The mood at Monday’s forum was sometimes light and humorous. The woman with the fan was greeted by a flock of lady friends who pulled her in and asked, “What kind of car do you drive?” (It was an Audi TT).

Or when a Native American man shared that he didn’t live on the northeast side like Jackson and many of the attendees but had friends there. When he drives there, he said he’s suspected to be looking for drugs.

“And I have rich friends too,” he said to some laughter, adding that when he drives in those neighborhoods, he’s looked at suspiciously as well.

Occupying corners

Marvin Fisher, 72, is a member of Jackson’s congregation who attended the forum. As part of Jackson’s organization Occupy the Corners, he said he has stood at the corners of Northeast 23rd Street and Martin Luther King Boulevard and Northeast 36th Street and Kelly Avenue. Members of this group pass out cards that give people a list of things to do in order to avoid confrontation if they are stopped by the police.

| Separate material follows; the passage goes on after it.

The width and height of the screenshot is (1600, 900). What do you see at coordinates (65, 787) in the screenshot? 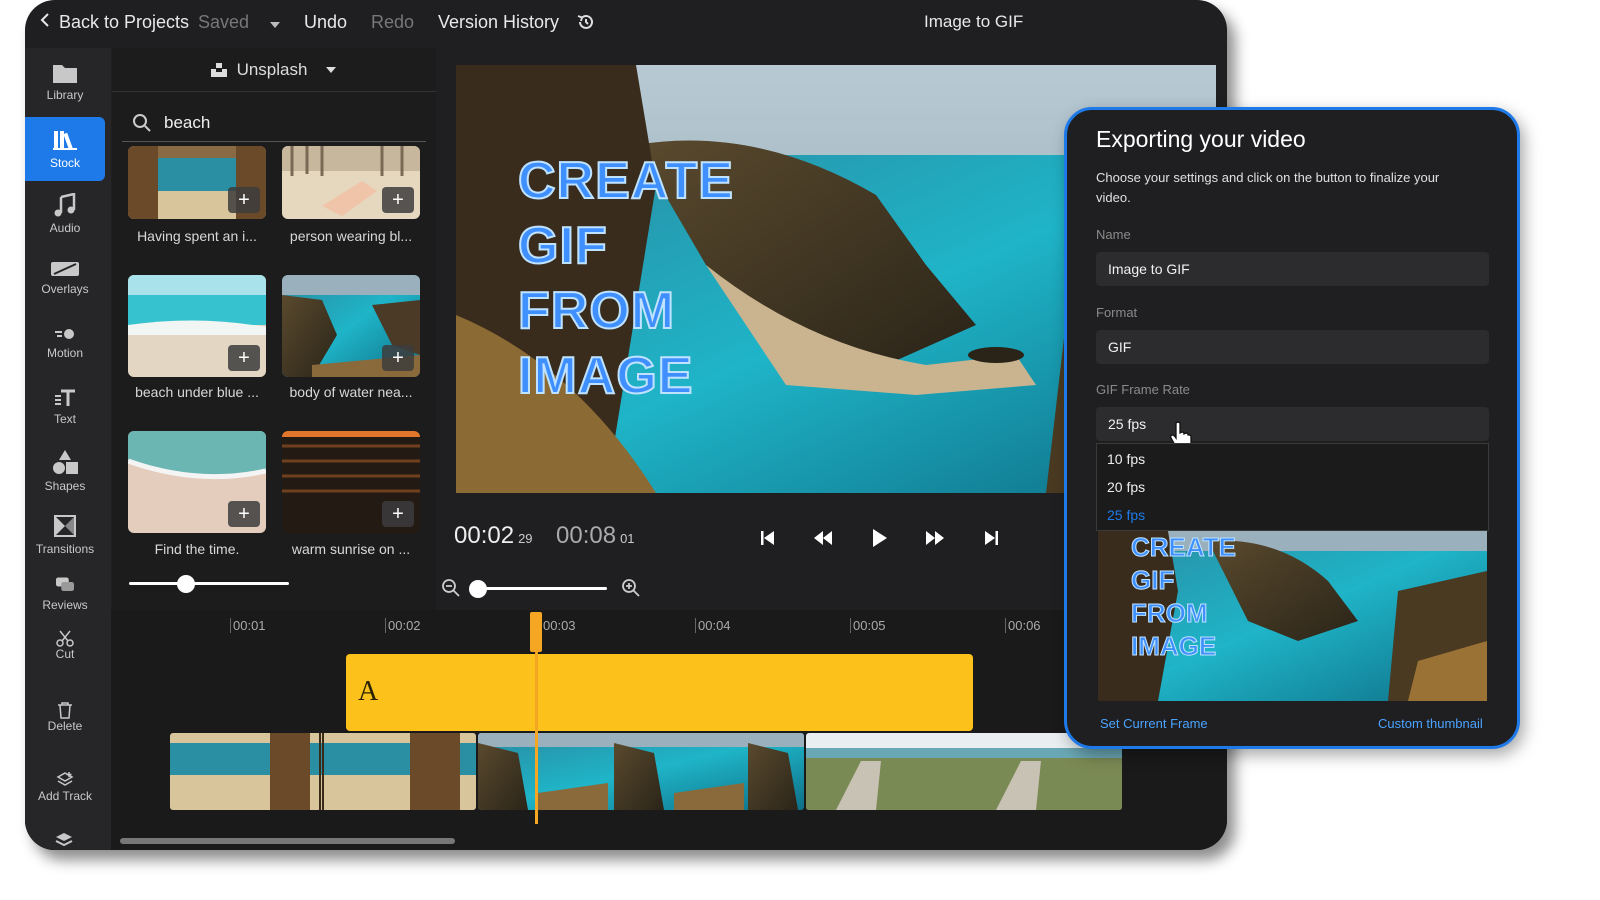
I see `add-track-button: Add Track` at bounding box center [65, 787].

Fisher said more police on foot could help relations between citizens and police in his community.

Jackson agreed and spoke of his childhood in Mississippi when police officers would tell the him and his friends to shut up when they were disrespectful and to get their butts home when it was late. The kids would obey because they knew the officer would tell their parents. It meant the police had a relationship with the families, Jackson said.

Fisher noted that was not the observation he made of his neighborhood today. In all, though, he said he was impressed with the meeting.